## Data under study
%%
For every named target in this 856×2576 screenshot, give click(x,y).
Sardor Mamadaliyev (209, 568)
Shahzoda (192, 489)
%%
%%
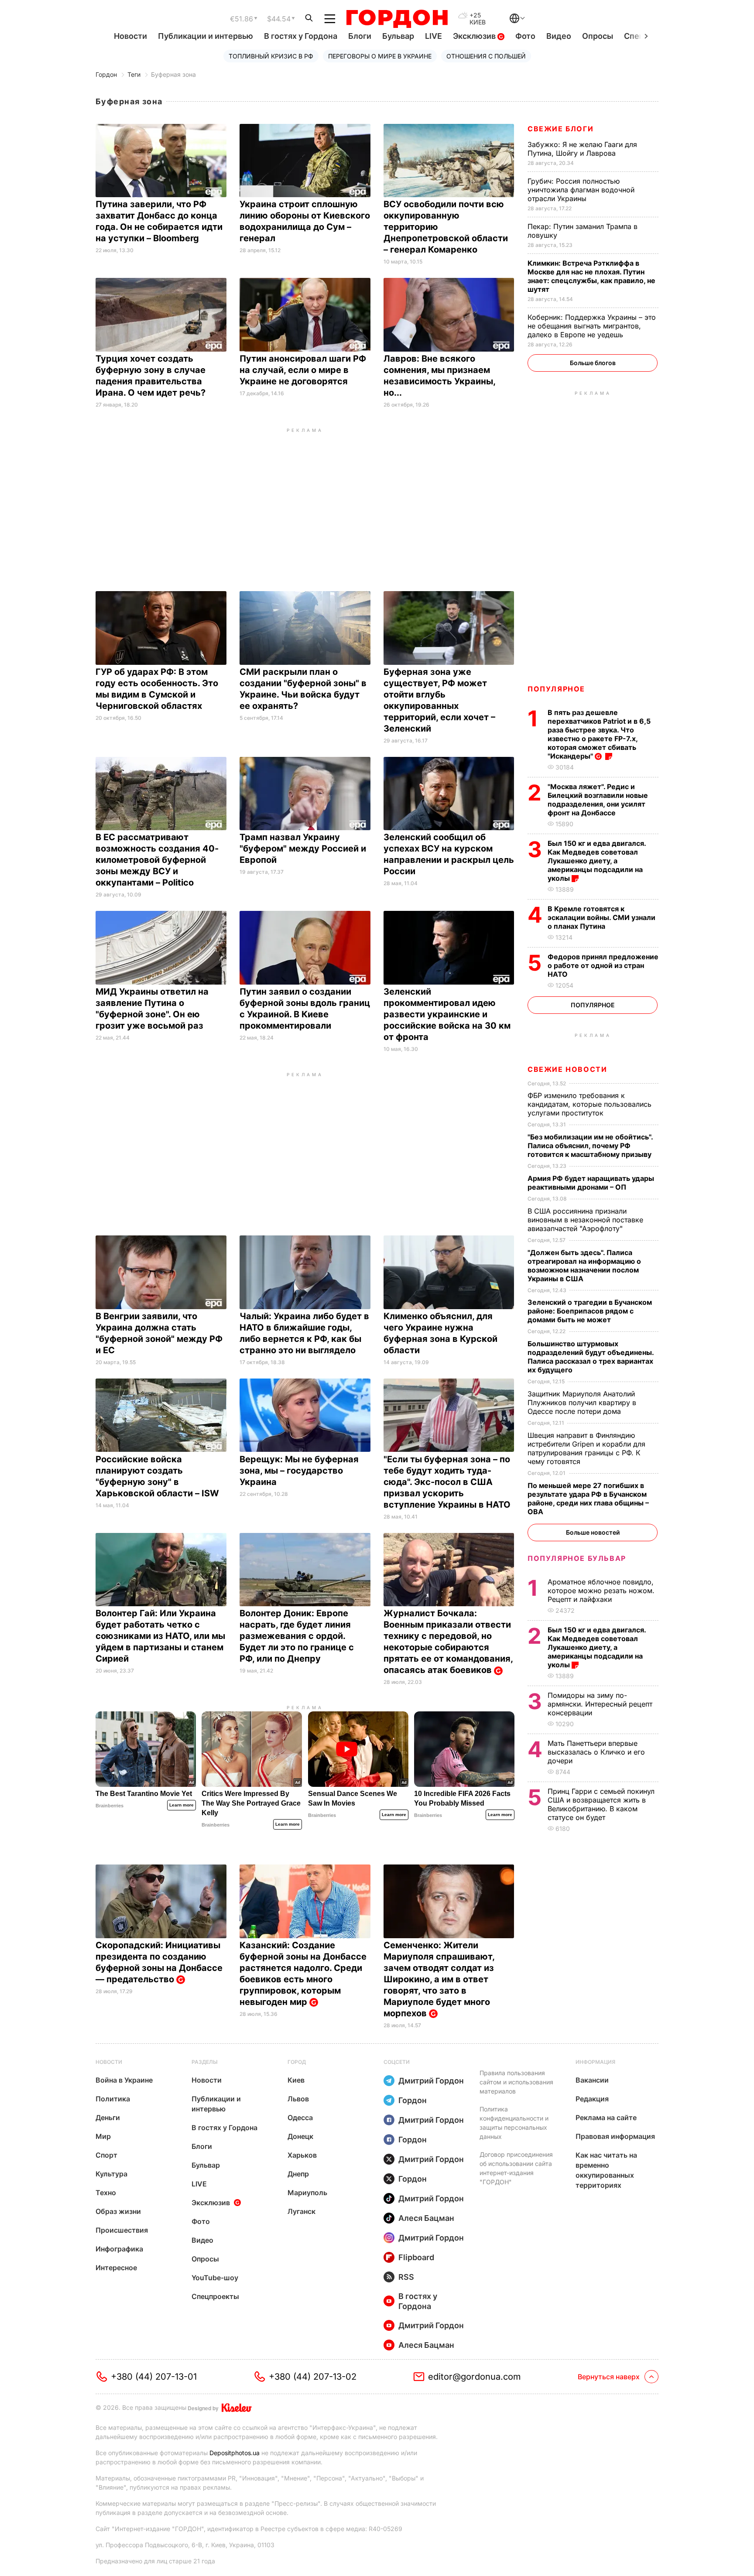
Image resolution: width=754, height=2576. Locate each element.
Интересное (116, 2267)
%%
## Your assignment
Among the entries above, find the line with "For every named" and the line with "Shahzoda (192, 489)"; give again exactly these two lines and all lines between them.

## Expected answer
For every named target in this 856×2576 screenshot, give click(x,y).
Sardor Mamadaliyev (209, 568)
Shahzoda (192, 489)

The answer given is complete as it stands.